Students who will be in 9th grade through 12th grade are welcome to apply for that school year. Note that the program runs through the regularly scheduled school calendar year.
The eight sessions add up to roughly 34 hours.
Active participation and team building are important aspects of the Lead UC Youth Program, so it is extremely important that students attend all sessions. In the case of an emergency or unavoidable conflicts, participants are allowed two absences and will be expected to make up what was missed. Failure to attend or obtain prior permission to miss a class may result in the participant not graduating.
The sessions will be held on monthly starting in September through April each year. Most sessions will be approximately 3.5 hours in length. Refer to the schedule posted on the website.
Cost for the program is projected to be $150.00 per student. However, we are thankful for contributions from our public and private sponsors. No fee will be required from the student.
Yes.
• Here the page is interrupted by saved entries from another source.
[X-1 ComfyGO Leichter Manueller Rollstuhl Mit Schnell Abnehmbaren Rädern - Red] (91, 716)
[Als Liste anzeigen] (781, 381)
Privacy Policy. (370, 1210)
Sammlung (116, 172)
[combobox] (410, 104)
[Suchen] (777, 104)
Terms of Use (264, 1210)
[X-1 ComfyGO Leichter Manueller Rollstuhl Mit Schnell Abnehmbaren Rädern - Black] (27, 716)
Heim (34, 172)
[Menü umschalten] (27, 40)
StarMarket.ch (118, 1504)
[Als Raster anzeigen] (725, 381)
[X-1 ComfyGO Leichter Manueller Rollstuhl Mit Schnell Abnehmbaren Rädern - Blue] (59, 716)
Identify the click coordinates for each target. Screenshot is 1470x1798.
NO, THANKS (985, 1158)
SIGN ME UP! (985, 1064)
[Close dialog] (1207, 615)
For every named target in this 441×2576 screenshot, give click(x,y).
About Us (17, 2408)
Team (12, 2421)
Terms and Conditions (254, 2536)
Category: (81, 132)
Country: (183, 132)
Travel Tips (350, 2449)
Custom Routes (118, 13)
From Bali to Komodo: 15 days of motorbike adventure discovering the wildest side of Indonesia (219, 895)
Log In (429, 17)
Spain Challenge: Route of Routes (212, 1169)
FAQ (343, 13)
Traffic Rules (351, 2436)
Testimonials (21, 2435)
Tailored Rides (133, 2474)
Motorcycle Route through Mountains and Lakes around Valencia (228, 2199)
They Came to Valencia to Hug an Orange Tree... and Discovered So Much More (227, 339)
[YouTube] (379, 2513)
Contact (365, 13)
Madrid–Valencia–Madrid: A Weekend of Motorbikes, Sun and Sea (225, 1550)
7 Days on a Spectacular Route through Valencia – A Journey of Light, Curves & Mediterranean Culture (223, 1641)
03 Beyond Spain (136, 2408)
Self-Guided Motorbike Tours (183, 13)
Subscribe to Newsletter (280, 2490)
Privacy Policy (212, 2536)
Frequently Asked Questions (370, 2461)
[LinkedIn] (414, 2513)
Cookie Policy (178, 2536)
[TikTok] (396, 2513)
You are expected to participate in assigned activities and discussions outside of the regular sessions.
As a community, we have several youth-serving programs that build leadership skills, such as FFA, 4-H, EAST, YACC, and FBLA. Programs such as these have dual purposes. For example, FFA builds leadership skills through the focus of agricultural education and YACC focuses on educating students in the areas of philanthropy.
The sole purpose of the Lead UC Youth Program is to concentrate solely on leadership and the 21st Century Leadership Skills.